◆ **JOB**: Could you return the lines of the data below word for word, starting at the line that has "Given: View the Timing tab" and continuing through the end of the data, with the pictures left out?
* * * * *
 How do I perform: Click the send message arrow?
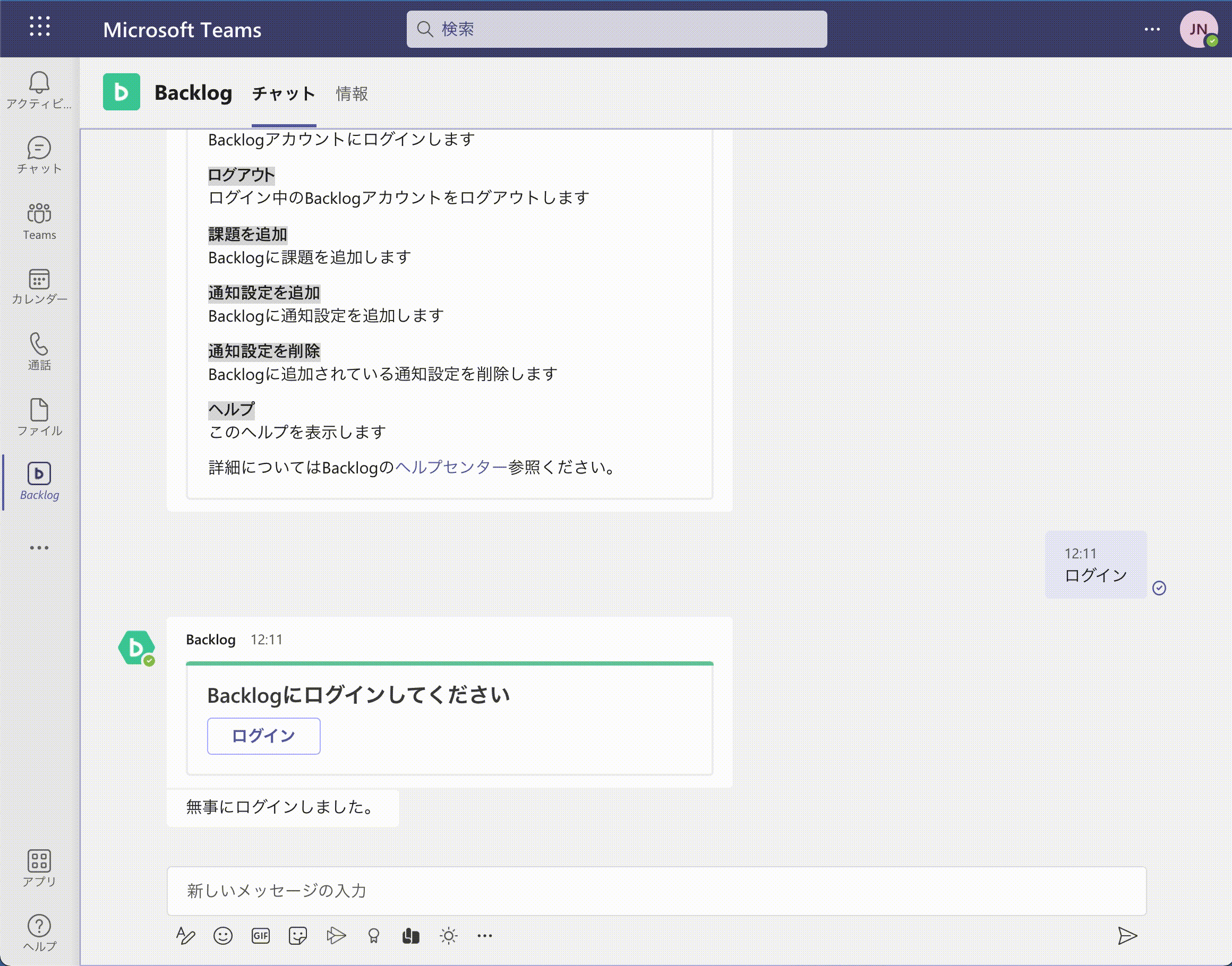1127,936
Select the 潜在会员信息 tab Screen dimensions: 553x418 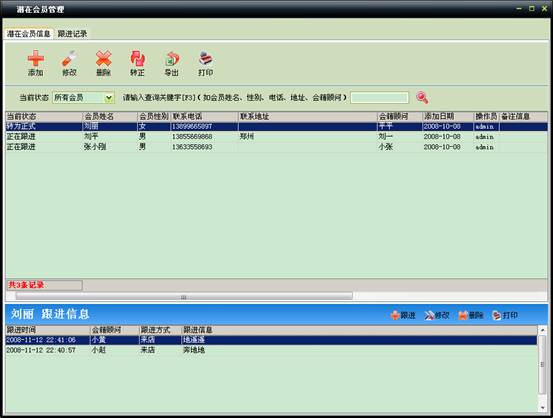pyautogui.click(x=29, y=34)
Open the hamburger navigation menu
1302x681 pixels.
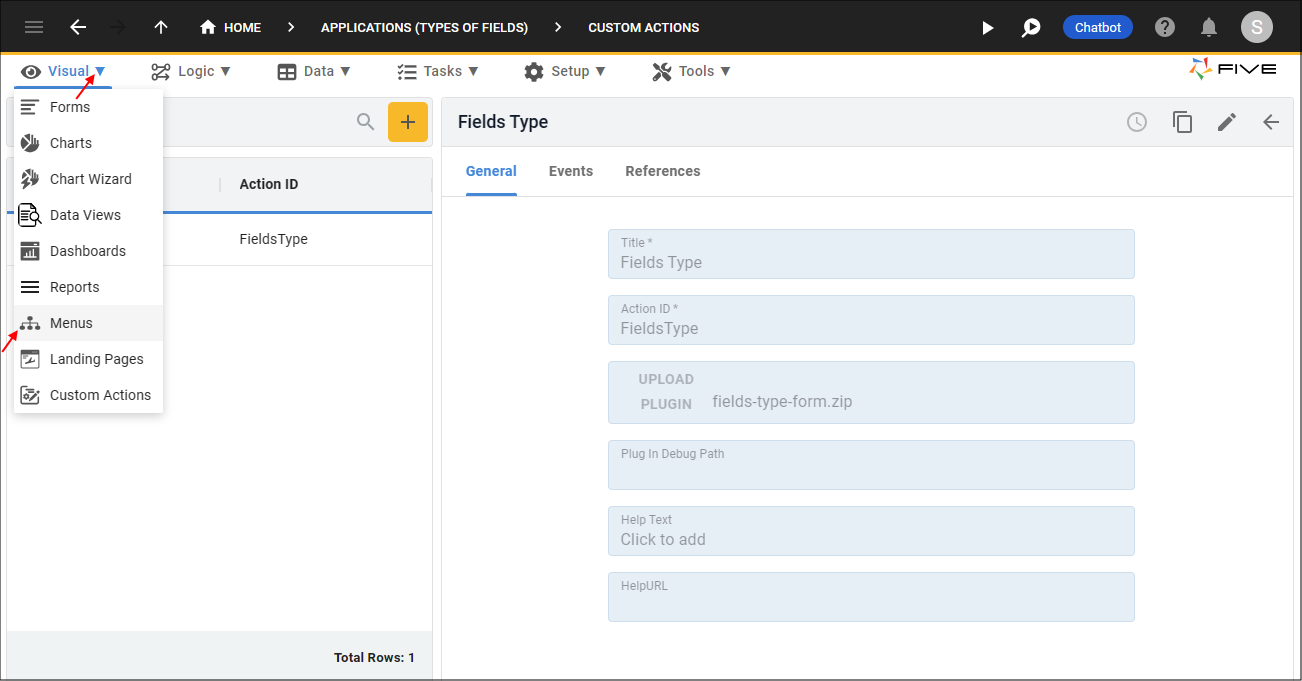34,27
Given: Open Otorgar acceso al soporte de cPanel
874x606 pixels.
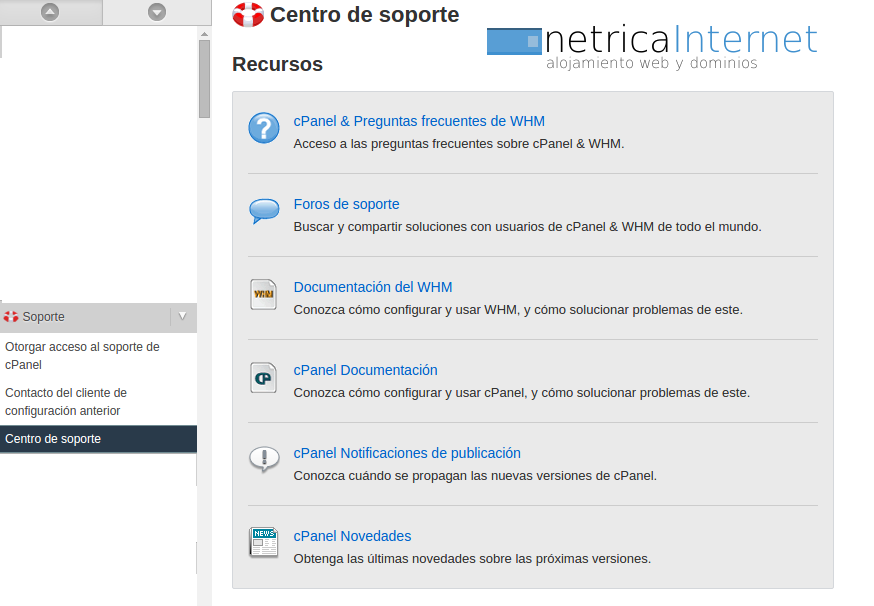Looking at the screenshot, I should point(82,356).
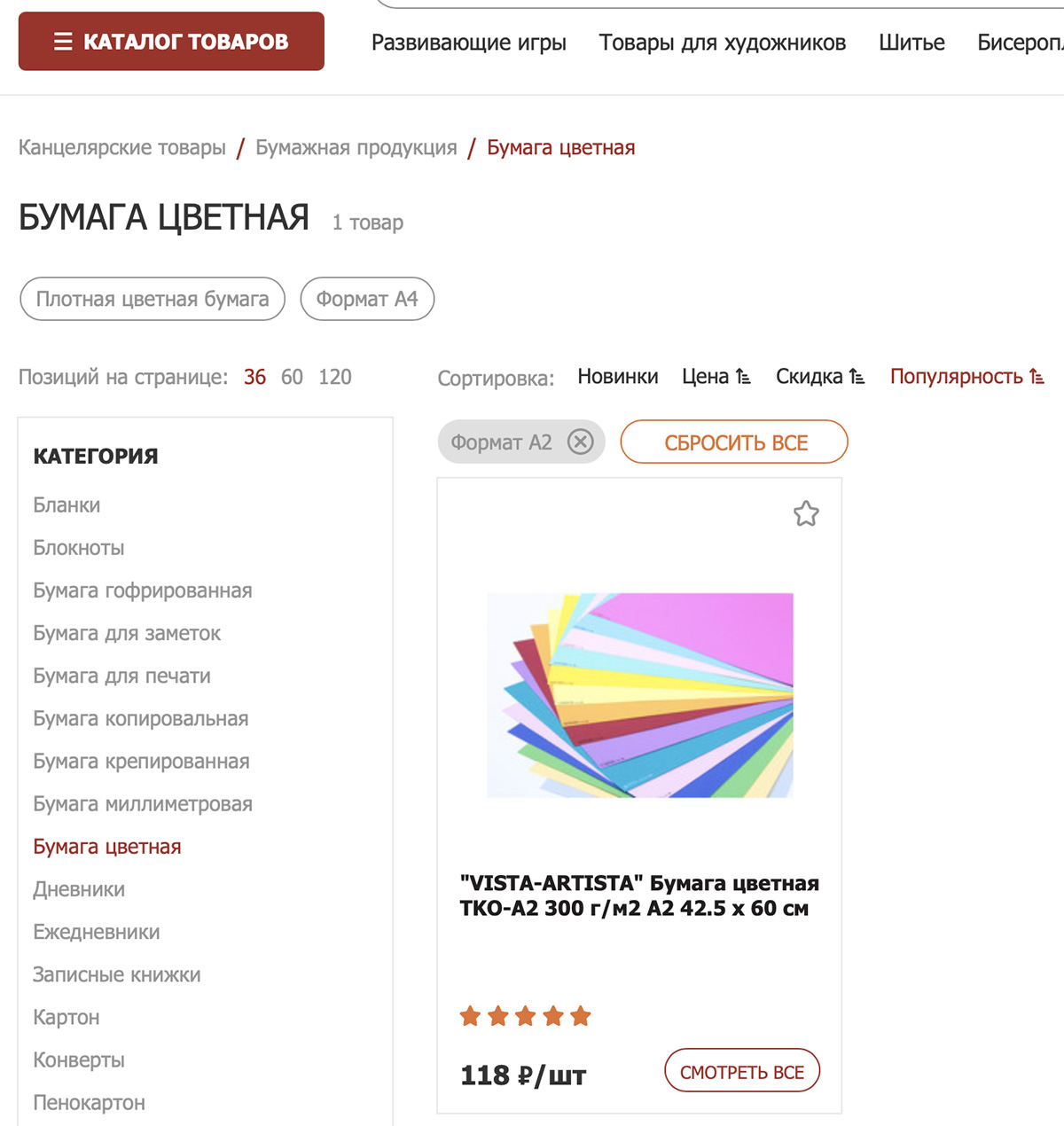Open Развивающие игры menu item
This screenshot has width=1064, height=1126.
click(x=469, y=43)
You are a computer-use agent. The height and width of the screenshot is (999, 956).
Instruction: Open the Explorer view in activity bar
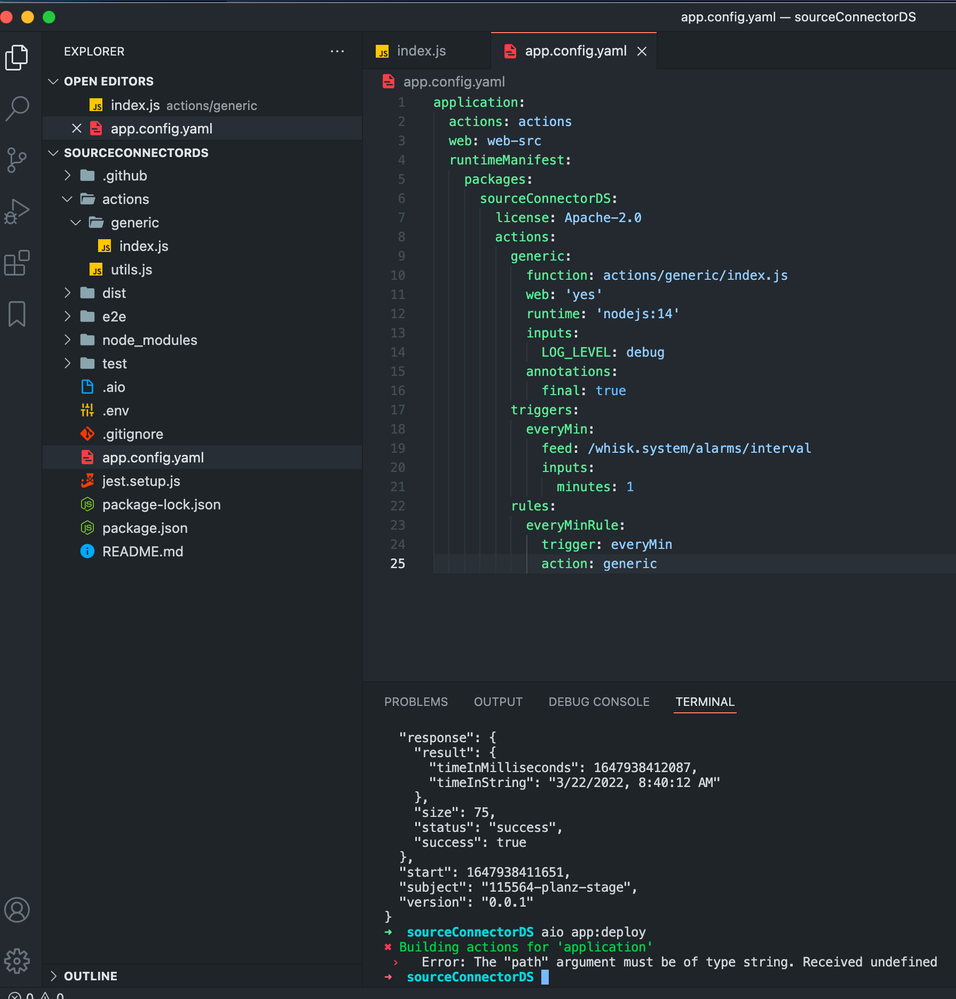coord(17,58)
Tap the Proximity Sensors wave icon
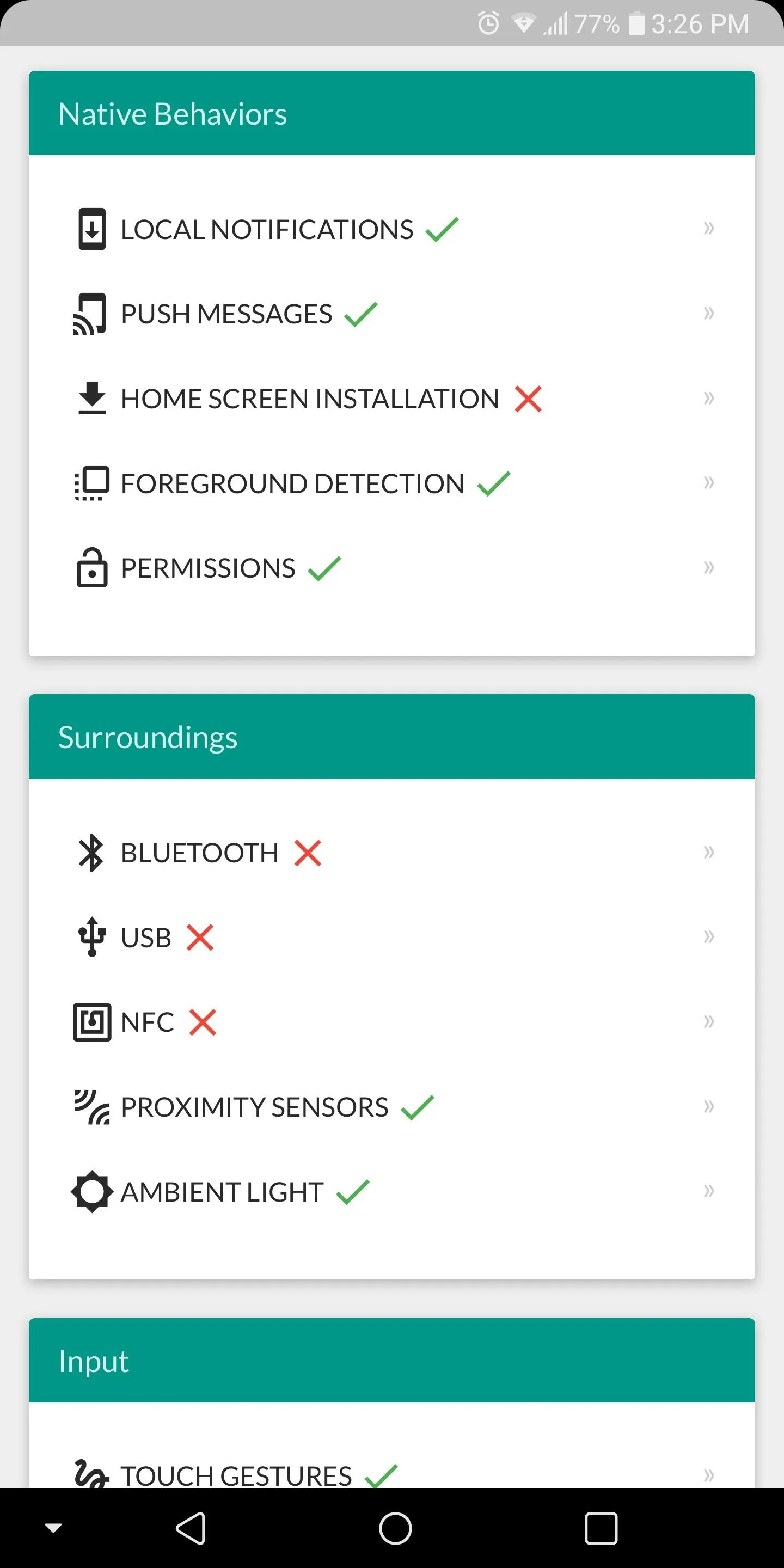This screenshot has height=1568, width=784. point(92,1107)
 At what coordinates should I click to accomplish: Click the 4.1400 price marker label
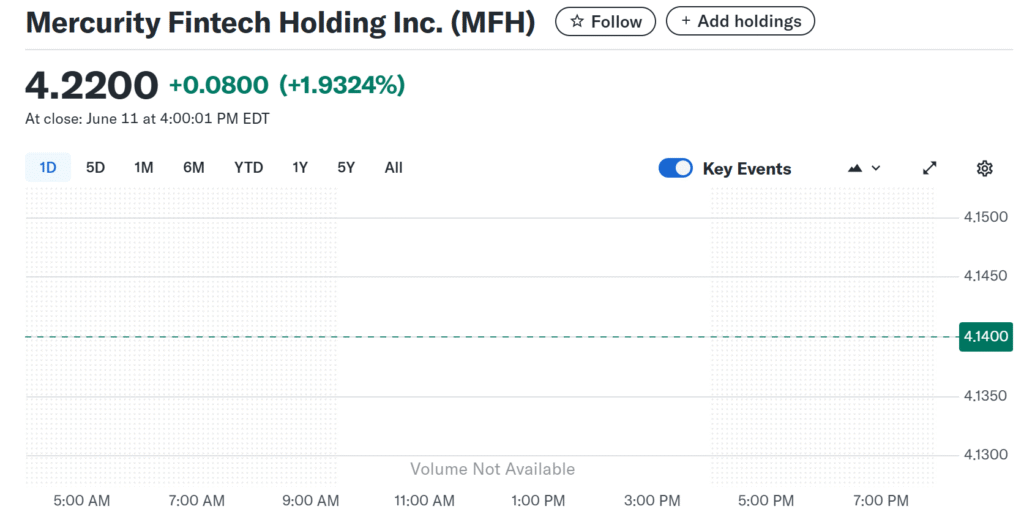985,336
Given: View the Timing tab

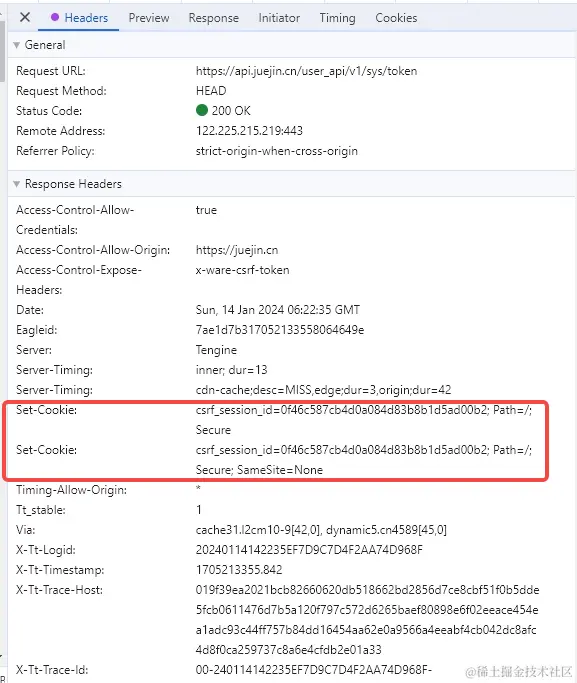Looking at the screenshot, I should point(337,18).
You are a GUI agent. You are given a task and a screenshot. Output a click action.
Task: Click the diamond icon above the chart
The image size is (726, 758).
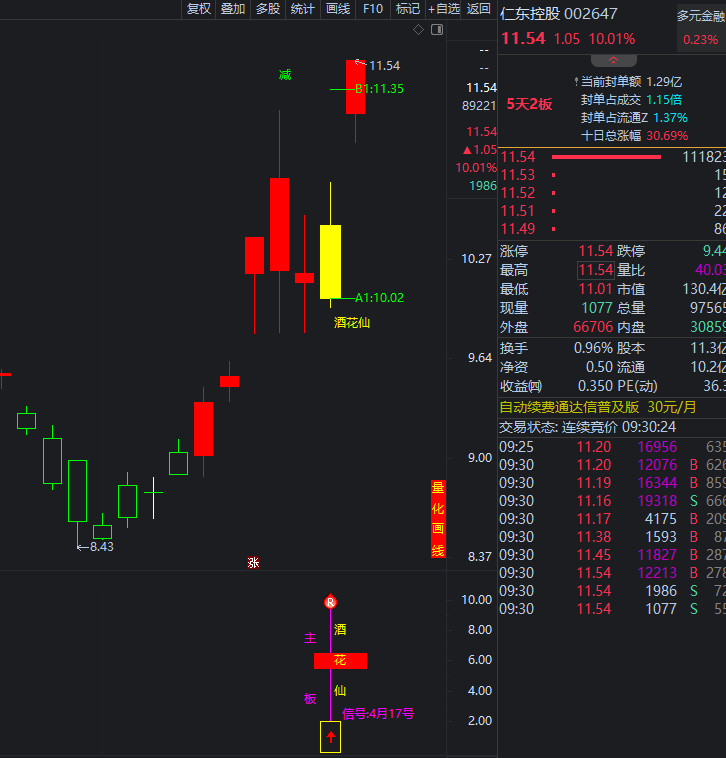pyautogui.click(x=418, y=30)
* * * * *
◆ **THE RESPONSE**:
Given: View the Timing tab

Looking at the screenshot, I should point(337,18).
You are a GUI agent. You are given a task and a screenshot. Output a click action.
Task: Click the diamond icon above the chart
The image size is (726, 758).
pyautogui.click(x=418, y=30)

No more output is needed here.